To find the public IP address associated with the firewalls, navigate to ftdv1 VM, click on Networking, choose the first NIC (nic0) which is the management interface, and you will see the public IP assigned to it.
SSH to the public IP from your PC, username and password for first login will be admin/Admin123.
After you go through the initial dialogue, configure the FTD to register to the FMC. This document does not go through the steps of registration, please refer to the FMC configuration guide, Chapter: Device Management Basics
Repeat the steps for the second firewall as well.
In order for firewalls to serve outbound traffic initiated from the workloads going to the internet, they need to have public IPs assigned on the outside interfaces. Navigate to the outside NIC of the ftdv1, and click on IP configurationsClick on ipconfig1, and under Public IP address, click on Associate, then click on Configure required settings. Follow the next steps to either create a new public IP or use an existing previously created one.
Repeat the steps for the other firewall too.
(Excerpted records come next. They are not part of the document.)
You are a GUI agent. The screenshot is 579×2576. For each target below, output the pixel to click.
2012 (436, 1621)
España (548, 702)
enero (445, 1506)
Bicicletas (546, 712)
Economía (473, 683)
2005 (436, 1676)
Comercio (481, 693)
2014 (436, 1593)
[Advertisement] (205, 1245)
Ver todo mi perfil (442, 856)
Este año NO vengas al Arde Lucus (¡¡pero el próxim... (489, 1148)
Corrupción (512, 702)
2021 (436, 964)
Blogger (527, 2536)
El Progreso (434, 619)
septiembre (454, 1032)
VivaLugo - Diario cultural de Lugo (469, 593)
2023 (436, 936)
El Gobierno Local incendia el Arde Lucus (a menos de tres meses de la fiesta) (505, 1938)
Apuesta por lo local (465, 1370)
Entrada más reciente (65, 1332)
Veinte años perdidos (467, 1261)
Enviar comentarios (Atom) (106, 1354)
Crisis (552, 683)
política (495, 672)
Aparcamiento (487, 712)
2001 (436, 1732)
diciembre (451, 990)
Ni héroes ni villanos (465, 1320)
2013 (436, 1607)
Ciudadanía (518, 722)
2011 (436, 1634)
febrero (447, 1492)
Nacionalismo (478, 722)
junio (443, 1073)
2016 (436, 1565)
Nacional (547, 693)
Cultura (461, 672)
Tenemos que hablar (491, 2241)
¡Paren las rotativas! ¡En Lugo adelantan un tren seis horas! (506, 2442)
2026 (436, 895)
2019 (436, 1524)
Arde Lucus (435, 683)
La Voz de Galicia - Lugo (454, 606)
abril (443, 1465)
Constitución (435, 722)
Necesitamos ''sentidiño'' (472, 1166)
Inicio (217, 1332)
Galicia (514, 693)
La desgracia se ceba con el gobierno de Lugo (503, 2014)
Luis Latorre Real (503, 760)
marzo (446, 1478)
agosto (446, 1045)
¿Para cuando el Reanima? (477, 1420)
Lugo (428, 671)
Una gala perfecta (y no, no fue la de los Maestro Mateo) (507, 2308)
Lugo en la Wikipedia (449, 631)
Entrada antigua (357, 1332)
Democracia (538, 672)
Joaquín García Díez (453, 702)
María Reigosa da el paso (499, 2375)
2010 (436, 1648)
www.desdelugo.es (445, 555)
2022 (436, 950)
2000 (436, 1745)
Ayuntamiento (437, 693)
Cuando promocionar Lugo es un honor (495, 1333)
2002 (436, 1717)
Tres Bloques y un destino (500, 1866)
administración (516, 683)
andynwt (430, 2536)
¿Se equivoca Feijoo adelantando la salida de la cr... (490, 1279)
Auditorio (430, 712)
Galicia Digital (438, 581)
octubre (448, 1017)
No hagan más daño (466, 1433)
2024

There is no more configuration required on the Azure portal, next we go to the FMC.
After registering the FTDs with the FMC, proceed with configuring the FTD zones and interfaces. Configure both firewalls, below is ftdv1 configuration
Next, static routes are configured to take care of data traffic as well as the health probes. Configure both firewalls, below is ftdv1 configuration. The routes are explained in the design sections discussed earlier.
We will use two separate NAT policies for the two firewalls, the below screenshot shows the NAT configuration of ftdv1, configure ftdv2 similarly. The first and second NAT rules are configured to send the health probes through the firewall. The third one is for inbound traffic coming from the public load balancer going to the web server, while the last one is for outbound traffic going to the internet.
Both firewalls are assigned to the same Access Control Policy. Rules are configured to allow the traffic mentioned above. The first two rules are for the health probes, thus, it's recommended to keep logging off for them. Rule 3 is for Inbound traffic coming for the web server, while the last rule is for the web server itself to go to the internet and get the patches it needs.
Now with all the configuration done, all traffic scenarios discussed in the design section will be working.